Schema evolution is an essential aspect of data management, and Hudi supports schema evolution on write out-of-the-box, and experimental support for schema evolution on read. This page will discuss the schema evolution support in Hudi.

Schema Evolution on Write

Hudi supports backwards-compatible schema evolution scenarios out of the box, such as adding a nullable field or promoting a field’s datatype.

We recommend employing this approach as much as possible. This is a practical and efficient way to evolve schemas, proven at large-scale data lakes at companies like Uber, Walmart, and LinkedIn. It is also implemented at scale by vendors like Confluent for streaming data. Given the continuous nature of streaming data, there are no boundaries to define a schema change that can be incompatible with the previous schema (e.g., renaming a column).

Furthermore, the evolved schema is queryable across high-performance engines like Presto and Spark SQL without additional overhead for column ID translations or type reconciliations. The following table summarizes the schema changes compatible with different Hudi table types.

The incoming schema will automatically have missing columns added with null values from the table schema. For this we need to enable the following config hoodie.write.set.null.for.missing.columns, otherwise the pipeline will fail.

Schema Change COW MOR Remarks
Add a new nullable column at root level at the end Yes Yes Yes means that a write with evolved schema succeeds and a read following the write succeeds to read entire dataset.
Add a new nullable column to inner struct (at the end) Yes Yes
Add a new complex type field with default (map and array) Yes Yes
Add a new nullable column and change the ordering of fields No No Write succeeds but read fails if the write with evolved schema updated only some of the base files but not all.
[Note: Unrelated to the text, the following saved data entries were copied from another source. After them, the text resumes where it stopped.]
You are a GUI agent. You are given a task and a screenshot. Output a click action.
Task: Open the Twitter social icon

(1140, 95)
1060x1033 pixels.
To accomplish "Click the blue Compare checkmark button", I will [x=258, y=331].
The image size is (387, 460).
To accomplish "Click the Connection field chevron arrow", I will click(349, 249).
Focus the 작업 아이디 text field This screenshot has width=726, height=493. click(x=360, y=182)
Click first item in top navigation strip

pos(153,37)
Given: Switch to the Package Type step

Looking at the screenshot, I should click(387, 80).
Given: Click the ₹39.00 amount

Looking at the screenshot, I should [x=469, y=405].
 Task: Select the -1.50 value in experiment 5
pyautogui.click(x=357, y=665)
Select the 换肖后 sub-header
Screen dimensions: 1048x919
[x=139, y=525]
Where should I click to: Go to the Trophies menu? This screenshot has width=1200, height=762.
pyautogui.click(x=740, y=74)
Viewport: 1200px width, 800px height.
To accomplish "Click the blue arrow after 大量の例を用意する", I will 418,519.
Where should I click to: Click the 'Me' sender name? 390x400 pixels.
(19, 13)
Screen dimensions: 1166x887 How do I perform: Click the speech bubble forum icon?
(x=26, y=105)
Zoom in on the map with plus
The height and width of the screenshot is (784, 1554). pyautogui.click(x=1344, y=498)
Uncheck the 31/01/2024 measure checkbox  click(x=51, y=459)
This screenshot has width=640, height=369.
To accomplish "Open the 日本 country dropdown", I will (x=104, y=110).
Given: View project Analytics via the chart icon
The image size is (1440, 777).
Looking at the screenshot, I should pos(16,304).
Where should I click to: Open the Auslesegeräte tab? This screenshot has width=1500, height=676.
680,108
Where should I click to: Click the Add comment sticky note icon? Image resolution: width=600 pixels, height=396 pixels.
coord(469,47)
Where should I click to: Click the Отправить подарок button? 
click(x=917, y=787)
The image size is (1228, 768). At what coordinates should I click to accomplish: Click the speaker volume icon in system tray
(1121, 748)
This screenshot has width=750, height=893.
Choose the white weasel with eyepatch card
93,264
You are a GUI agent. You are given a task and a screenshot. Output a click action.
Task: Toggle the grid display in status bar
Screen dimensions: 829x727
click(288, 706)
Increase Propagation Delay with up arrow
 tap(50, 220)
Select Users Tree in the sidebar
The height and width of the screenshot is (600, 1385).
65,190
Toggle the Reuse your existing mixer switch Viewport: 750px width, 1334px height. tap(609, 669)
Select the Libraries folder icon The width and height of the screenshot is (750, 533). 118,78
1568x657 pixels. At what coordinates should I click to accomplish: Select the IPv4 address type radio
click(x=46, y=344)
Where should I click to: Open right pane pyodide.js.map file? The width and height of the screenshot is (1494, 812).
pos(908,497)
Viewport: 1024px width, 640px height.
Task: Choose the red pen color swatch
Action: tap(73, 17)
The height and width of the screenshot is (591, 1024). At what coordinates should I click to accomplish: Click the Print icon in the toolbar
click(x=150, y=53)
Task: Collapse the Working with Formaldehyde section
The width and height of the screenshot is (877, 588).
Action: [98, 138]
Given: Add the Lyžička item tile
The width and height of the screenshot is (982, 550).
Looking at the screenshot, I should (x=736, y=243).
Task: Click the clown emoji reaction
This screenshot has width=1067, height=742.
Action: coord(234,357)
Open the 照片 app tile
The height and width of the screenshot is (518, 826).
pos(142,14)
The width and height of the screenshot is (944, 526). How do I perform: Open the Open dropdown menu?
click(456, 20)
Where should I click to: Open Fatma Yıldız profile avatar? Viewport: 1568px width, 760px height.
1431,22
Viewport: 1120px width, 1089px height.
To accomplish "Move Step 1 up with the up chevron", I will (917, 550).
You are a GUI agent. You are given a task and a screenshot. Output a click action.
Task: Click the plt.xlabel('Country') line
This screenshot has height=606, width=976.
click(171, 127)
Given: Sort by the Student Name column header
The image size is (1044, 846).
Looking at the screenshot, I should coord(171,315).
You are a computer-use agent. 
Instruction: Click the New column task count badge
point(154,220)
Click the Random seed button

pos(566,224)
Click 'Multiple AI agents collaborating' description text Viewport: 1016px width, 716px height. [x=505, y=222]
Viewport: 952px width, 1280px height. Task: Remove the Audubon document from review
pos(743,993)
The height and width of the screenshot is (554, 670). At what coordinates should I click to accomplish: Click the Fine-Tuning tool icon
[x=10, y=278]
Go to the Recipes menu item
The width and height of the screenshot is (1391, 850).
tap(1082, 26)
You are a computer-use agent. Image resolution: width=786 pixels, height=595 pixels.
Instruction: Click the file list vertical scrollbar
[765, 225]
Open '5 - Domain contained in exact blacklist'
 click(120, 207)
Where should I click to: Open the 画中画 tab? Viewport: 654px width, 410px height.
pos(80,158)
Currently, Hudi does not maintain a schema registry with history of changes across base files. Nevertheless, if the upsert touched all base files then the read will succeed.
Add a custom nullable Hudi meta column, e.g. _hoodie_meta_col Yes Yes
Promote datatype for a field at root level Yes Yes
Promote datatype for a nested field Yes Yes
Promote datatype for a complex type (value of map or array) Yes Yes
Add a new non-nullable column at root level at the end No No In case of MOR table with Spark data source, write succeeds but read fails. As a workaround, you can make the field nullable.
Add a new non-nullable column to inner struct (at the end) No No
Demote datatype for a field at root level No No
Demote datatype for a nested field No No
Demote datatype for a complex type (value of map or array) No No

Type Promotions

This chart shows what the table schema will be when an incoming column type has changed (X means that it is not allowed):

Incoming Schema ↓ \ Table Schema → int long float double string bytes
int int long float double string X
long long long float double string X
float float float float double string X
double double double double double string X
string string string string string string bytes
bytes X X X X string bytes

Schema Evolution on read

There are often scenarios where it’s desirable to have the ability to evolve the schema more flexibly. For example,

  1. Columns (including nested columns) can be added, deleted, modified, and moved.
  2. Renaming of columns (including nested columns).
  3. Add, delete, or perform operations on nested columns of the Array type.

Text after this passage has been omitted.